La première ligne est montrée sans que nous fassions la moindre remarque; mais à la seconde ligne, nous disons: En voici une qui est plus grande; à la troisième, nous disons: En voici une qui est plus petite; et ainsi de suite, nous alternons la suggestion de ligne grande et de ligne petite, jusqu'à la dernière. Cette suggestion est donnée lentement, d'une voix douce, sans regarder l'enfant; la suggestion est donnée avant que la ligne ait apparu; nous prononçons les paroles convenues, tout en tournant très lentement le disque, de sorte que le sujet voit, à travers la fenêtre immobile, le disque tourner, et il attend encore l'apparition de la ligne au moment ou il nous entend annoncer que la ligne est plus grande ou plus petite que là précédente. Les lignes se succèdent à intervalles de sept à dix secondes.

Il n'y a eu de la part des sujets aucune observation verbale, et ils n'ont donné aucun signe appréciable d'émotivité; chacun a marqué en silence les points successifs. Nous avons veillé à ce que les points fussent marqués toujours sur les lignes successives de papier quadrillé, car si l'enfant avait marqué deux points sur une même ligne, cela aurait produit des confusions et des erreurs sur leur signification.

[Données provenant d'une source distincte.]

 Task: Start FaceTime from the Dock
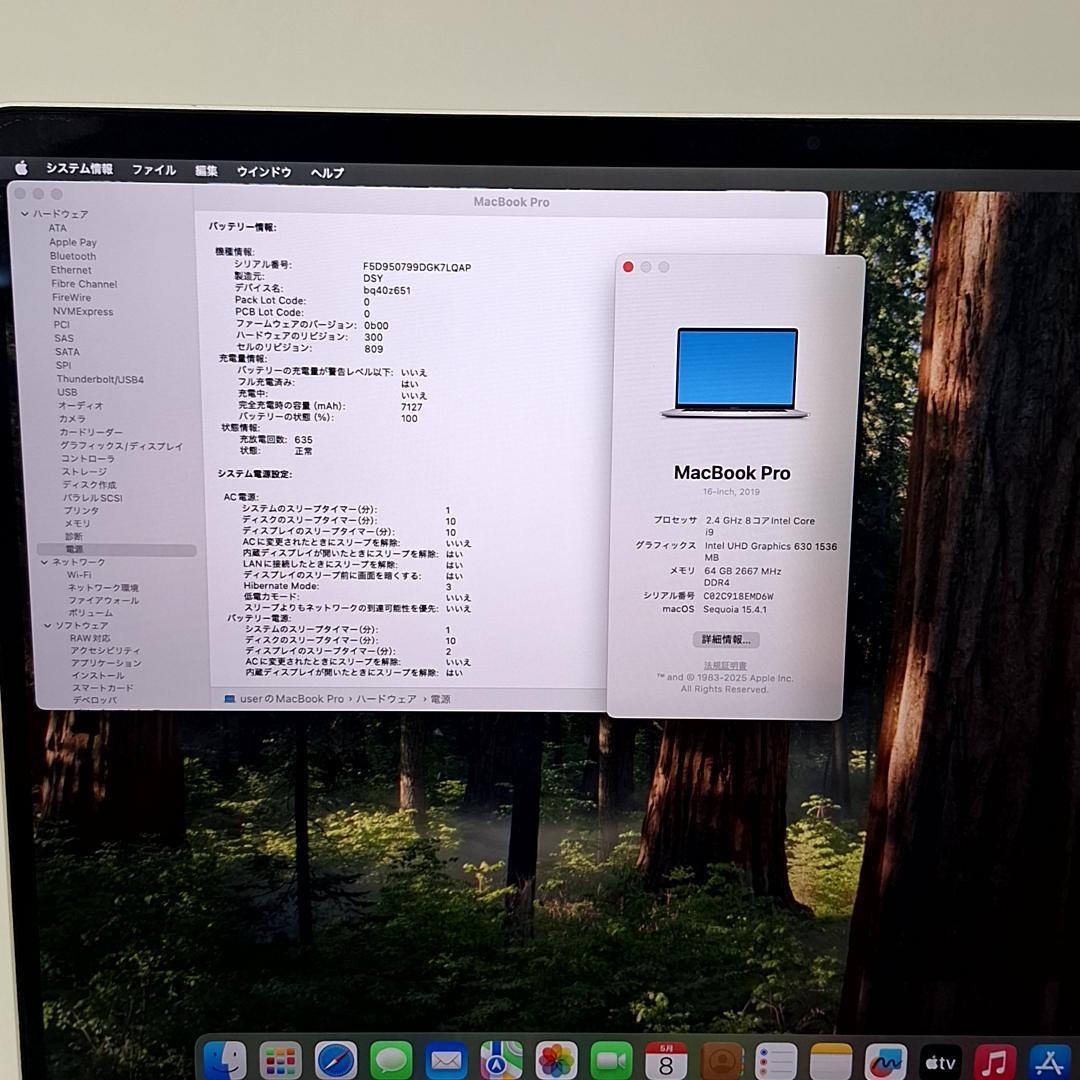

En général, les enfants font leurs marques dans une zone qui ne s'éloigne guère de la marge; trois enfants ont marqué des points qui s'éloignaient de plus en plus de la marge, et comme deux de ces trois enfants (And. et Bout.) sont des plus suggestibles, nous pensons que cette direction des points qu'ils ont tracés peut être un souvenir de l'expérience sur l'idée directrice qui a été faite sur eux trois semaines auparavant.

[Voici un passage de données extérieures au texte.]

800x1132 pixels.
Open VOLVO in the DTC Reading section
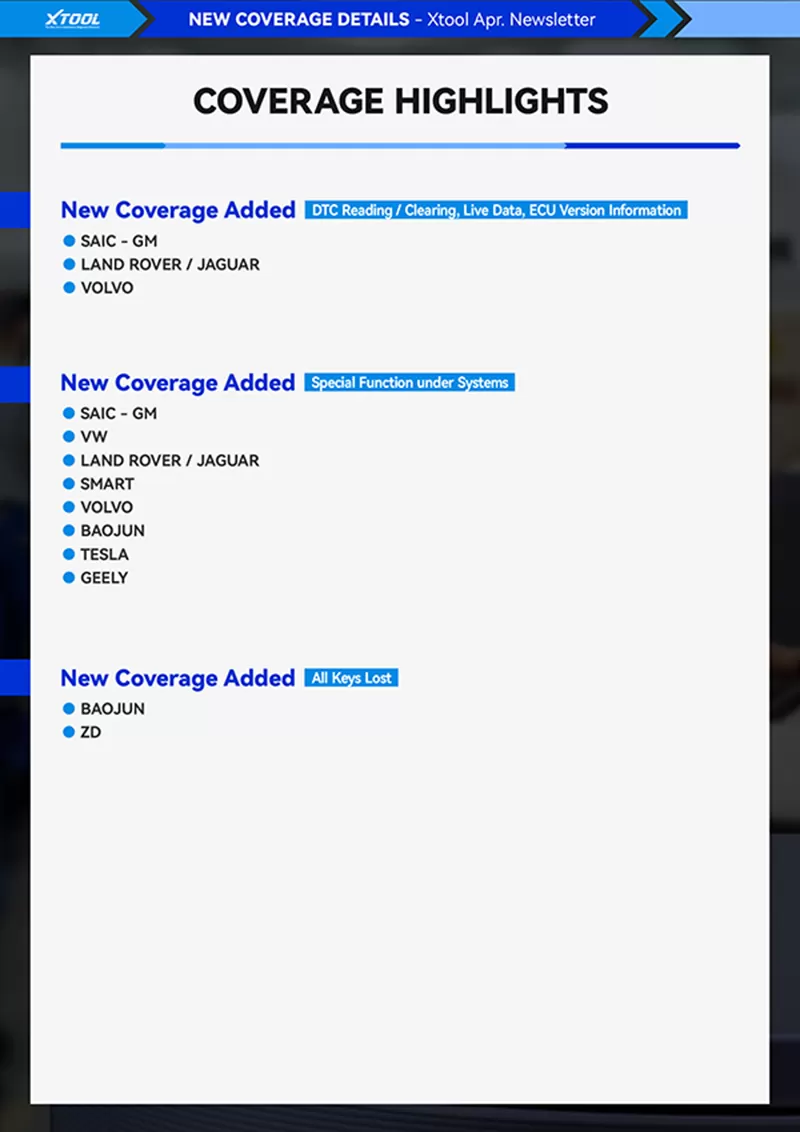point(107,288)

La plupart, la grande majorité des enfants ont obéi à la suggestion que nous leur donnions; et si on compare l'effet de cette suggestion verbale à l'effet de l'auto-suggestion relative à la croissance des lignes, il est incontestable que la suggestion verbale a eu une influence plus forte, car 16 enfants sur 23 l'ont complètement subie, tandis que l'auto-suggestion n'a exercé une action absolue que sur un bien plus petit nombre de sujets.

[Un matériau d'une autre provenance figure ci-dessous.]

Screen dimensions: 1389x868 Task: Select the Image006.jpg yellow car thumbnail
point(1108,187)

Le tableau XI contient tous les résultats. A droite de chaque nom d'élève nous inscrivons la longueur de la première ligne copiée sans suggestion d'aucune sorte. Cette ligne modèle a 60 millimètres. Ensuite, nous inscrivons les différences en + et en - marquées par les élèves sous l'influence des suggestions. Toutes les fois que les différences marquées par les élèves sont égales à 0, ou sont en sens contraire de la suggestion, nous les indiquons en caractères gras. Dans les deux dernières colonnes verticales de droite, on trouve pour chaque élève la moyenne des écarts, et le nombre de résistances à la suggestion. La moyenne des écarts est obtenue sans tenir compte du signe précédant chaque écart, mais en tenant compte seulement du fait que l'écart marqué par l'élève est d'accord avec notre suggestion, ou contraire à cette suggestion; on fait

la somme algébrique de ces deux genres d'écarts, en considérant comme positifs les écarts qui sont dans le sens de la suggestion, et comme négatifs les autres; et par conséquent les moyennes précédées du signe - indiquent que d'ordinaire le sujet a résisté, a marqué ses écarts en sens contraire de la suggestion; au contraire les moyennes précédées du signe + indiquent une docilité habituelle à la suggestion. Le nombre de résistances se calcule sans difficulté; nous avons compté comme résistance un écart égal à 0, car tout élève qui fait une ligne égale à la précédente lutte contre la suggestion; mais nous ne savons pas au juste si cette résistance est plus grande que celle qui consiste à faire un écart précisément opposé à celui de la suggestion, et dans le doute nous avons attribué à ces deux genres de résistances la même valeur.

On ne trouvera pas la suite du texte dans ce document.